Find the line with "Where should I click to: Switch" in the entries below. Repeat it, every following line, and the line with "Task: Enable the IAM checkbox", exactly and with nothing added.

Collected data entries
+++

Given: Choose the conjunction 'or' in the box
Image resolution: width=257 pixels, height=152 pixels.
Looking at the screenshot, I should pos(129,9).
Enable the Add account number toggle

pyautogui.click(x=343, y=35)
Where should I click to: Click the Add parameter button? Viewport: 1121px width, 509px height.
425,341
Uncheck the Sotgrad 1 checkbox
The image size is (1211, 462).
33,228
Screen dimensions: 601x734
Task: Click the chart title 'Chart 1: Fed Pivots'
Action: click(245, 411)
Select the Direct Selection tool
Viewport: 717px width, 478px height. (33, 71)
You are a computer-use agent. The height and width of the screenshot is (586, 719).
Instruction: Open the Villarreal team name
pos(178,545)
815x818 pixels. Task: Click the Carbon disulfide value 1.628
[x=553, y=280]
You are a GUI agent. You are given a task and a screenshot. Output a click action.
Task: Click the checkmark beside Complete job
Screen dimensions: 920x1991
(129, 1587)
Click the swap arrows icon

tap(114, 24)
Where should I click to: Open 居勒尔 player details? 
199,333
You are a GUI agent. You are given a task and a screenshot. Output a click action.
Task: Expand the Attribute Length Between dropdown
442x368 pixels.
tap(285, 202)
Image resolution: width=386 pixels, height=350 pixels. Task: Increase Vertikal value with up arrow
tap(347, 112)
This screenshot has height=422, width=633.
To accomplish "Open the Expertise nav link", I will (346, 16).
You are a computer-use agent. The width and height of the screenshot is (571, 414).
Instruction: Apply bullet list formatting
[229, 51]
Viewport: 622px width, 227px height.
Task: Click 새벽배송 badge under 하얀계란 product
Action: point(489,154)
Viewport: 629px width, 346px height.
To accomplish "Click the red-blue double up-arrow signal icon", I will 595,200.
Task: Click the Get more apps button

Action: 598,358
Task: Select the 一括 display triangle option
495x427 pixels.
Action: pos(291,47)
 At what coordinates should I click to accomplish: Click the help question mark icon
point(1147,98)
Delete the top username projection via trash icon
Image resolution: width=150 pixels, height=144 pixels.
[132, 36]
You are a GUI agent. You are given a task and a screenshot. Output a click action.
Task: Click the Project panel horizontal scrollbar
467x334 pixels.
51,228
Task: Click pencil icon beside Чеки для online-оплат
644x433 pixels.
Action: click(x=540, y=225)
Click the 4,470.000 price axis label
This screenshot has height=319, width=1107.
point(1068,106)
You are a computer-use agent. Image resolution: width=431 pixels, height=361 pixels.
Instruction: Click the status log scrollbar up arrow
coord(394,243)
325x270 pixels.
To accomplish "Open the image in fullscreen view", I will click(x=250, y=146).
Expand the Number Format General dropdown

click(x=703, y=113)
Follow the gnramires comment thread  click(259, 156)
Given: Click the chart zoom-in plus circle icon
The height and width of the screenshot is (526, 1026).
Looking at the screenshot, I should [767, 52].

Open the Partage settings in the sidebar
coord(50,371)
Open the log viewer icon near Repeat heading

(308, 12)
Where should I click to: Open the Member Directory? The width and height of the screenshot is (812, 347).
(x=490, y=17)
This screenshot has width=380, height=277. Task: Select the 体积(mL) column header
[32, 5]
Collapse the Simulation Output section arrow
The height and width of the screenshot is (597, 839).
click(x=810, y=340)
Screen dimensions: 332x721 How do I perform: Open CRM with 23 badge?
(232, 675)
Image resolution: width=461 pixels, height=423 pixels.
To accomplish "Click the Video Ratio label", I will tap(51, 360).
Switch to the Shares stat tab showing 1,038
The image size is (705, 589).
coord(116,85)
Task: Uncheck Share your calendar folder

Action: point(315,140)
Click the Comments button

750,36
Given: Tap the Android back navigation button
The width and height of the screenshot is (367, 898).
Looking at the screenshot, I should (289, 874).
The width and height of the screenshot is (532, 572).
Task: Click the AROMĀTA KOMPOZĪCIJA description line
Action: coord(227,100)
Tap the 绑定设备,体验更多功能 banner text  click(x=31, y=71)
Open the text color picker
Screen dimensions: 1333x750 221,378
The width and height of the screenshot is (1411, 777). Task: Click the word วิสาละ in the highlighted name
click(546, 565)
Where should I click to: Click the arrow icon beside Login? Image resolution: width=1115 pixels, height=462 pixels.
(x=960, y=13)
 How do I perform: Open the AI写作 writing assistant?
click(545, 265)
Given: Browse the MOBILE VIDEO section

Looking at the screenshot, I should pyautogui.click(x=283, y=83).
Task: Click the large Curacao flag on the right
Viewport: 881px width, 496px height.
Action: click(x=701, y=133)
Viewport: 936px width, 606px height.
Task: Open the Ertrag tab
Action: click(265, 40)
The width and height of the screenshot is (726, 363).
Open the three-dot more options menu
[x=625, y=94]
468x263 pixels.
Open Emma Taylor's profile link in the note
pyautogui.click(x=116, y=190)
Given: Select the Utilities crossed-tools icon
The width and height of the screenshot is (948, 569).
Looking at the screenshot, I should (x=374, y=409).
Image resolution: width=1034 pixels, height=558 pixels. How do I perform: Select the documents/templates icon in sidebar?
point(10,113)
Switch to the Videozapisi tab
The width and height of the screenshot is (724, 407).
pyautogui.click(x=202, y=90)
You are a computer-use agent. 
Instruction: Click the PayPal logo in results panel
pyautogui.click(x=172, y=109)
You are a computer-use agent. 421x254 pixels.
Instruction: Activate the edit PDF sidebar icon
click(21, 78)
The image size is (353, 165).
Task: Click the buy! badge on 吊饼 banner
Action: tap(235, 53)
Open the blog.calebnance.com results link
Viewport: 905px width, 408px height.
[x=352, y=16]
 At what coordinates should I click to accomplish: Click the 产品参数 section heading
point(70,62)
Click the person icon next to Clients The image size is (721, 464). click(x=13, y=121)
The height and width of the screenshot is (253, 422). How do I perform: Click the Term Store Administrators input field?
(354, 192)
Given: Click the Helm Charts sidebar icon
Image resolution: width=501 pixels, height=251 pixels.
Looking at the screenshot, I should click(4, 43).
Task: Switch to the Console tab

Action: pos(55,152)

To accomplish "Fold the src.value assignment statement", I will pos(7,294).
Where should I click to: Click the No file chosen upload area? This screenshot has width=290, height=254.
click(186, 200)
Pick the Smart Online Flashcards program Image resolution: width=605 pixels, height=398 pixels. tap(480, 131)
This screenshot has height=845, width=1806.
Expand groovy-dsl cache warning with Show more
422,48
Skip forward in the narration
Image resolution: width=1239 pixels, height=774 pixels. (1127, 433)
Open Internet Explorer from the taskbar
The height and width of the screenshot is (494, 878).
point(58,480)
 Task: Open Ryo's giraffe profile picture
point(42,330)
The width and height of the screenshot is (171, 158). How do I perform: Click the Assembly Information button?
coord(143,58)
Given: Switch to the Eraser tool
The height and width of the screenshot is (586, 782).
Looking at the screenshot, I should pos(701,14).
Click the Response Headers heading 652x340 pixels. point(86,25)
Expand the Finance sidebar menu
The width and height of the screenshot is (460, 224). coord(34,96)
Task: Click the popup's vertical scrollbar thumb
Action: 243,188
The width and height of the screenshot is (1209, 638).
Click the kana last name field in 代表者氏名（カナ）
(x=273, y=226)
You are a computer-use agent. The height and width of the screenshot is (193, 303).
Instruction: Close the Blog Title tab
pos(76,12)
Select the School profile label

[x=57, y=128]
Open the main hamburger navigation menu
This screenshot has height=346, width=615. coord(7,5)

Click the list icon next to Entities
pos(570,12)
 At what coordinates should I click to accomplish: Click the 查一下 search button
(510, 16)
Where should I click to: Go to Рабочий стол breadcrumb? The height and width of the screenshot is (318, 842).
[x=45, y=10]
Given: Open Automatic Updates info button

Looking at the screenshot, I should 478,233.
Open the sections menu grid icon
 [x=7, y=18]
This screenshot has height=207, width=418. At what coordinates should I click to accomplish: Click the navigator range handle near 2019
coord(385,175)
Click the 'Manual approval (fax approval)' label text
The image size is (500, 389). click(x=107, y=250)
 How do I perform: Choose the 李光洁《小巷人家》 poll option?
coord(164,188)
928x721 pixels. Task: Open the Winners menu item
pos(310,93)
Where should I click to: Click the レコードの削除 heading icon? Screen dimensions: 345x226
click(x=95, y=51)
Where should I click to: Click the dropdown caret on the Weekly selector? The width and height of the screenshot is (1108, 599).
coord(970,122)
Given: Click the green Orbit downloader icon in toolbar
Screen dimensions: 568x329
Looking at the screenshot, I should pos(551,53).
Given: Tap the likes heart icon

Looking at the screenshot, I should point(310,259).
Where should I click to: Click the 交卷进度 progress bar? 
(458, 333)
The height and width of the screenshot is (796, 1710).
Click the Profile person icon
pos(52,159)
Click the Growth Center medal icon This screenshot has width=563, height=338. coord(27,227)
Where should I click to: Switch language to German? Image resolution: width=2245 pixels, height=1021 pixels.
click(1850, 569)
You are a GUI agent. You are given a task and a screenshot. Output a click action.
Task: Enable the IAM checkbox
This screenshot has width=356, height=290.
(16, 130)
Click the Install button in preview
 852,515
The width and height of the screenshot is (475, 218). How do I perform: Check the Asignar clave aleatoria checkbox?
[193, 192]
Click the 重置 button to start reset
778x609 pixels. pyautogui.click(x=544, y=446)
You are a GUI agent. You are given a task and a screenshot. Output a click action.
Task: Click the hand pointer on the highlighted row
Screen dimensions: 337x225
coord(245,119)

+++

### RESPONSE AREA
Where should I click to: Switch language to German? Image resolution: width=2245 pixels, height=1021 pixels.
click(1850, 569)
You are a GUI agent. You are given a task and a screenshot. Output a click action.
Task: Enable the IAM checkbox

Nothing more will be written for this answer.